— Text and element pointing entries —
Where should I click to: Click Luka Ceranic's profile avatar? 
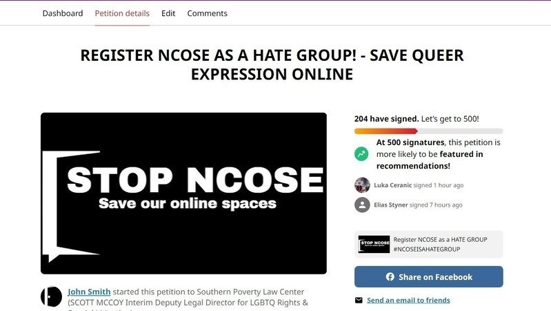362,185
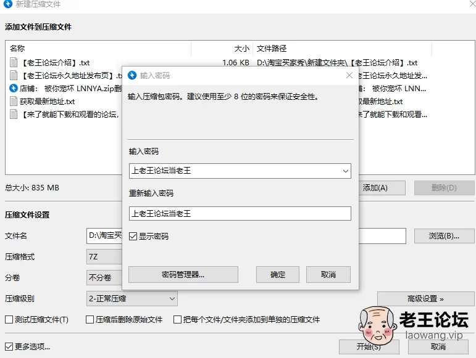The width and height of the screenshot is (476, 358).
Task: Click the file icon for 【来了就能下载和观看的论坛
Action: [x=14, y=114]
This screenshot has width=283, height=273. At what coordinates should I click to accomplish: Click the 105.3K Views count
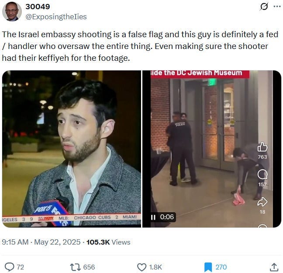pos(108,242)
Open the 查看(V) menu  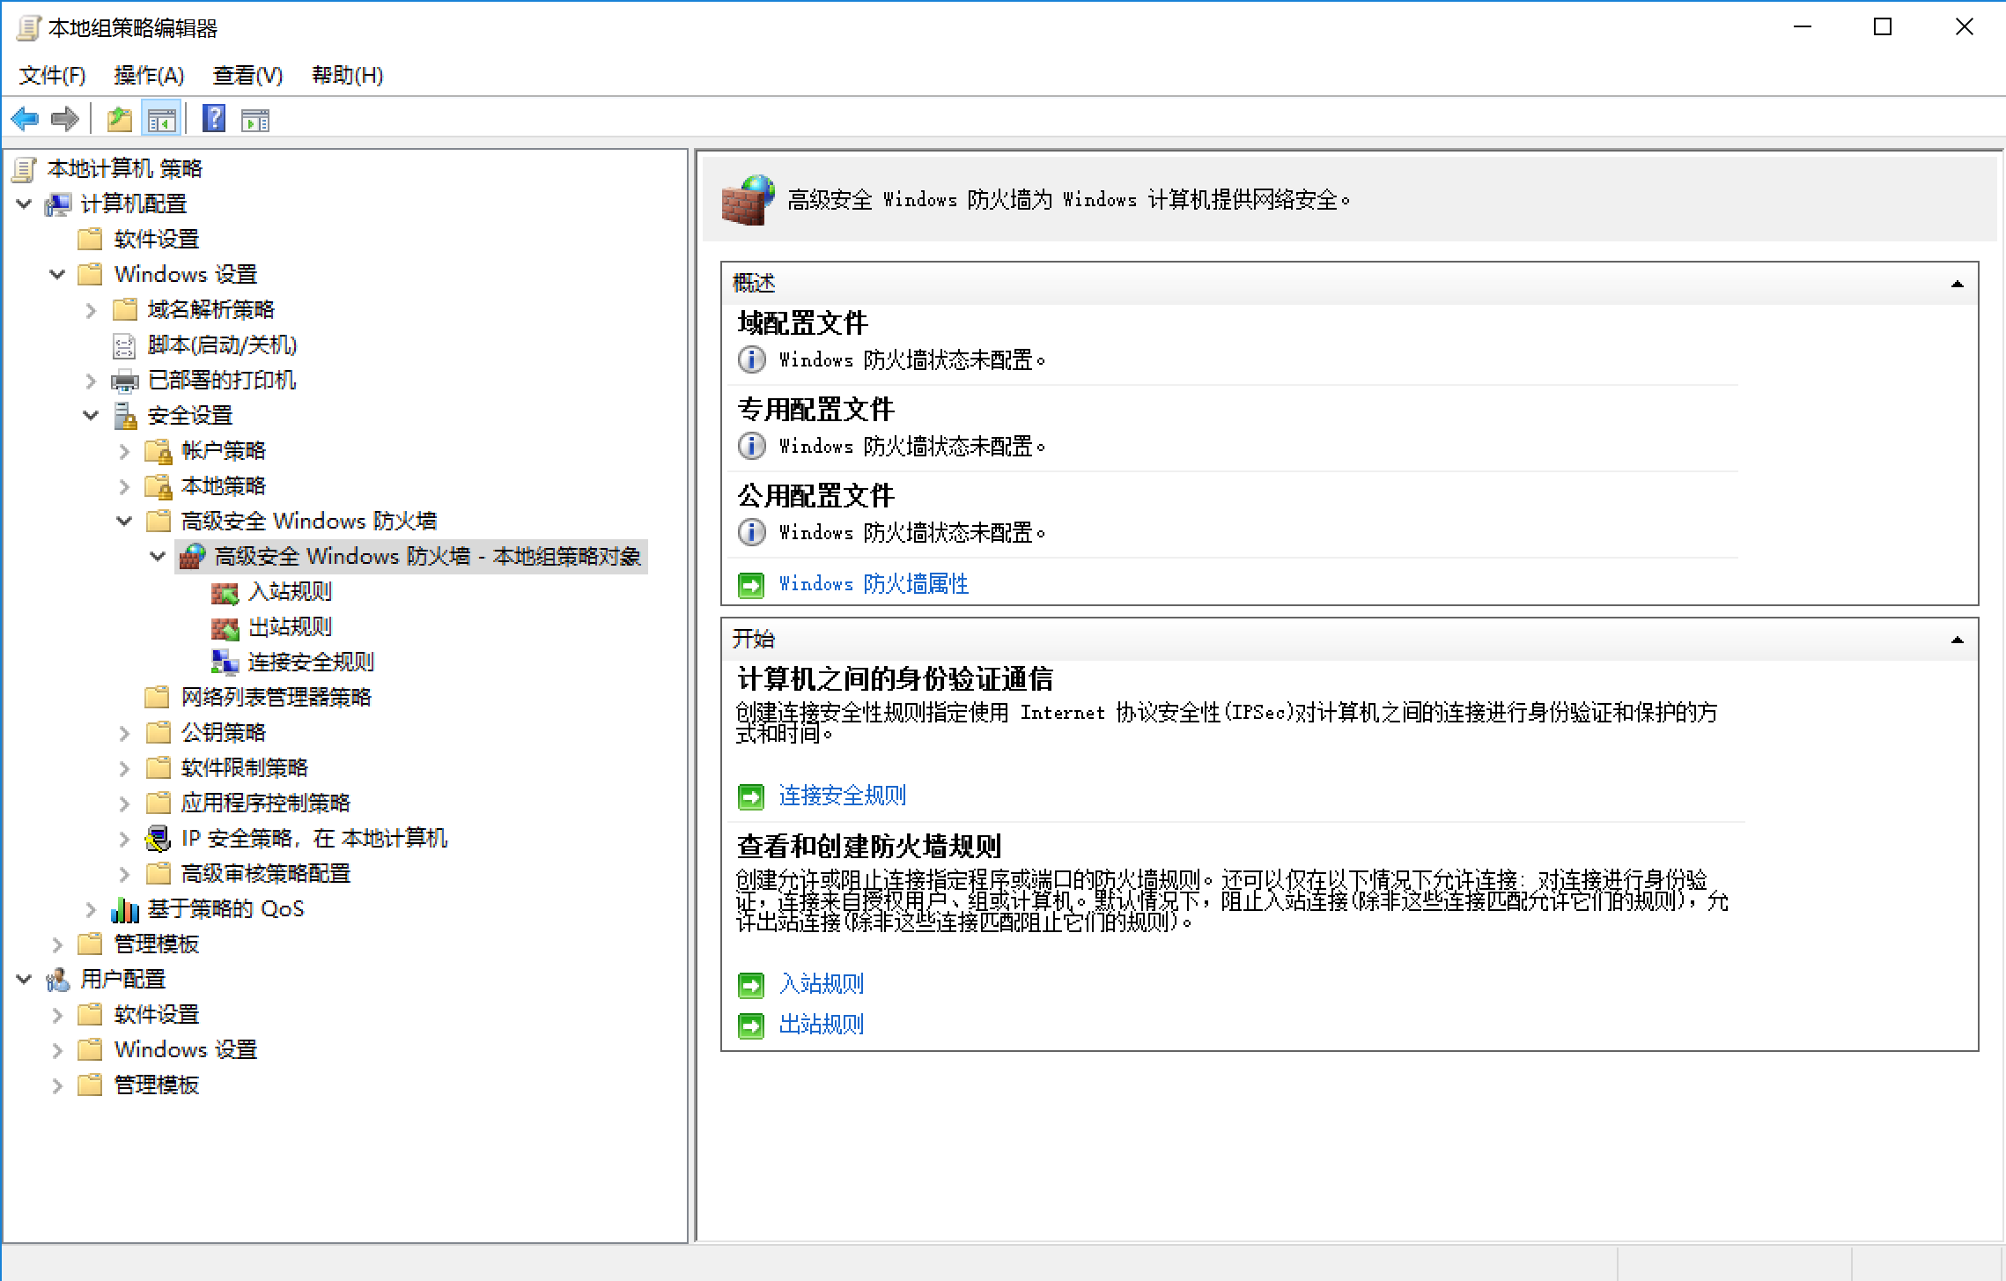pyautogui.click(x=247, y=76)
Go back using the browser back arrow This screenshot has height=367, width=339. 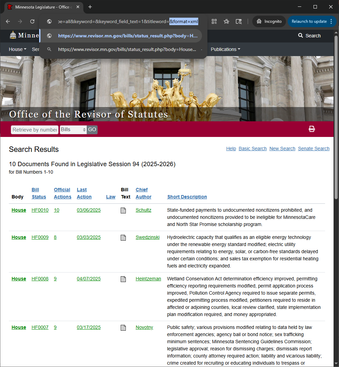(x=8, y=21)
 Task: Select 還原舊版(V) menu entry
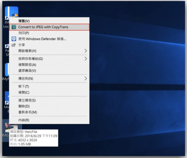point(49,71)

— Task prompt —
Replace "profile avatar" with "profile photo" in the entries, starting at the beginning of the entries and going on through the line that contains "Action: [x=14, y=114]". Leave everything else unchanged and omit the pictures from your answer.

— Output for this task —
Where should I click to: Click Luka Ceranic's profile photo? 
362,185
The width and height of the screenshot is (476, 358).
Task: Click the file icon for 【来了就能下载和观看的论坛
Action: [x=14, y=114]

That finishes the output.